Written by Christopher Yost and Eric Pearson — who would later go on to help script Thor: The Dark World, Thor: Ragnarok, and Black Widow — with art from Luke Ross, Daniel HDR, Agustin Padilla, and Wellinton Alves, Fury’s Big Week was based on one subtle fact from the Marvel Cinematic Universe: Iron Man 2, Thor, The Incredible Hulk, and the final scenes of Captain America: The First Avenger all happen in the same week.
In one week, Nick Fury and Agent Coulson hopped around the globe, pulling Captain America out of the ice, investigating a weirdly heavy hammer in New Mexico, and giving Tony Stark the tools he need to cure his palladium poisoning — all while Bruce Banner and the Abomination were tearing up Harlem.
“We knew early on we wanted to play with [Fury’s Big Week].” Bradley told Polygon over zoom. “Originally it was going to be almost a French farce, where everything just keeps falling apart.” But the idea really developed when she decided to zero in on Nick Fury himself, and find a new side of the unflappable SHIELD director.
“Let’s show [Nick Fury] having a crisis of faith, wondering whether or not he’s making the right decision,” Bradley said of her thought process. “If the Avengers Initiative is going to fail, well, how do we make it fail?

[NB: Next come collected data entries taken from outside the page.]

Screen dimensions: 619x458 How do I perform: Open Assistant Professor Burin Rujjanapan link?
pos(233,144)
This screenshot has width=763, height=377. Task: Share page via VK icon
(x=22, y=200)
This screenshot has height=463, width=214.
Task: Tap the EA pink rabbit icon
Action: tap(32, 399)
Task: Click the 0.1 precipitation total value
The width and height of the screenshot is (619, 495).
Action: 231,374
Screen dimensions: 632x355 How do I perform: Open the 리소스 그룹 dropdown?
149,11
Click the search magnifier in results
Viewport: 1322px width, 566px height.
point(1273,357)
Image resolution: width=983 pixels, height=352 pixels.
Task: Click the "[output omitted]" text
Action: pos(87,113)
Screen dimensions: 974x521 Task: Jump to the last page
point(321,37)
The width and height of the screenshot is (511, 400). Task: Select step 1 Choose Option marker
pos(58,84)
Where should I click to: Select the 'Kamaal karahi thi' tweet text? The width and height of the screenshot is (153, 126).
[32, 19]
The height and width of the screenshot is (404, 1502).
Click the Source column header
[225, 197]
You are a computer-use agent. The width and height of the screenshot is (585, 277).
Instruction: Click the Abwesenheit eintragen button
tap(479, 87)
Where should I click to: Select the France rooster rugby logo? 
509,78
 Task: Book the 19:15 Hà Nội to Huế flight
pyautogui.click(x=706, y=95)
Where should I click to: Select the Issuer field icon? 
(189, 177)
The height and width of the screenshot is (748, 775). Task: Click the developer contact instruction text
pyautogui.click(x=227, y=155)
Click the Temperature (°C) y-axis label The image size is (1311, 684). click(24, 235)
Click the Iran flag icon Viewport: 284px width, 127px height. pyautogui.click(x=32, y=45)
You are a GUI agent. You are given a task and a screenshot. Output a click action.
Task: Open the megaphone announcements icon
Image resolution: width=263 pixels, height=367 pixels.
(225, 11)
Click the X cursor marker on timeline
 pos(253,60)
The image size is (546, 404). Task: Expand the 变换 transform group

We start killing off all the Avengers before they can rise. Once we had that, it was a matter of finding our favorite moments in those three movies and figuring out ways to twist them.”
In that way, “What If... The World Lost Its Mightiest Heroes?” was conceived almost backwards, with the creative team deciding on an outcome before figuring out the one simple change in the Marvel movie timeline that would snowball into such a crisis. Figuring out what had changed meant figuring out the episode’s ultimate villain, one character who could do what Loki, Ultron, and Thanos couldn’t: kill all of the Avengers.
“We didn’t actually have a ‘What if?’ yet” Bradley told Polygon. “So the ‘What if?’ is ‘What if Hope Van Dyne became a SHIELD agent?’ And that could be an entire episode on its own. But then also this notion of She became a SHIELD agent because Fury convinces her and she passes away. Hank Pym — this actually makes sense for him. He wouldn’t have been able to reconnect with his daughter by this point in the timeline. The loss of her, after the loss of his wife, it would have driven him over the edge. So it all came together in a really nice way. It was a puzzle, but at the end of the day, the picture was worth all the struggle.”
And Hank didn’t even have to jump up anybody’s butt.